In no other economic measure one would find these two quantities added. An example below amply illustrates what will mean GDP growth and whether that is what we should call progress:
- Developed nations probably spend maximum amount of money on healthcare as a percentage of their GDP. Increased healthcare expenditure means more consumption and production of medicines. We add this happily in our gross domestic product. If we just peep behind these numbers, we will be forced to ask a question – is more people getting sick and needing medicines a measure of progress and development? What percentage of these medicines goes towards preventive medicine?
- Interestingly more crime also adds to the GDP. More crime means more “investment” in surveillance related technologies and equipment. More “investment” in crime prevention machinery. More expenditure on jails and jailers!

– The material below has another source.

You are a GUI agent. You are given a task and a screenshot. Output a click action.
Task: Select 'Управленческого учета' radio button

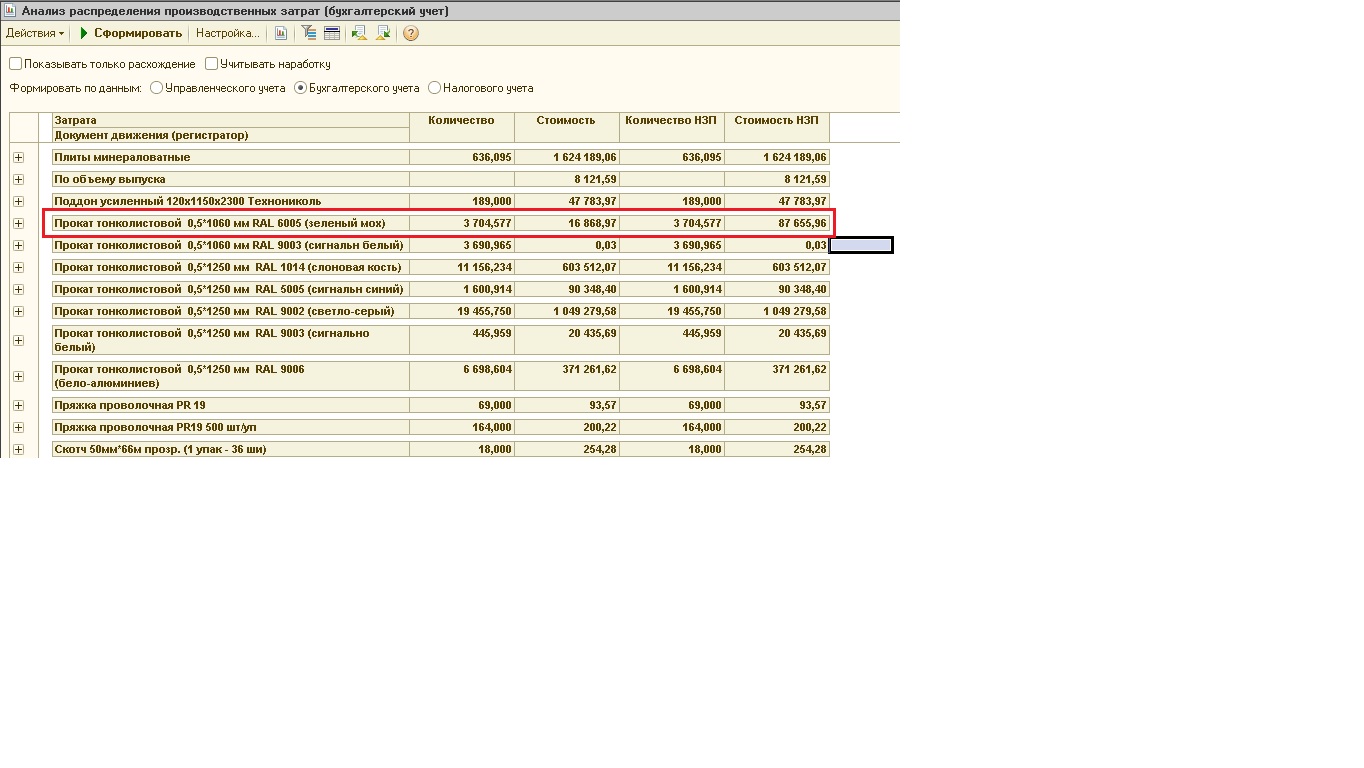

Is this a measure of progress?
- Increased use of natural resources in any form which depletes natural capital, increases GDP. In the long run (now in fact in a fairly short run!) we might land up exhausting the natural resources, even if we have achieved stable carbon emissions by then, we may not have any other resources (like water) to sustain.
Interestingly the 3 points combined together might well account for majority of GDP growth.
Very clearly the current almost unbreakable connection between GDP growth and Progress must be broken or else we can have tremendous growth for a short time culminating into a suicide! We have to seriously start asking what the end objective of growth is. Growth of growth sake seems to be a meaningless pursuit. If we are working hard to grow for well being of all humans (hopefully we will move from this position to all life forms) – then we must question, whether we can really achieve that and equally important – sustain that?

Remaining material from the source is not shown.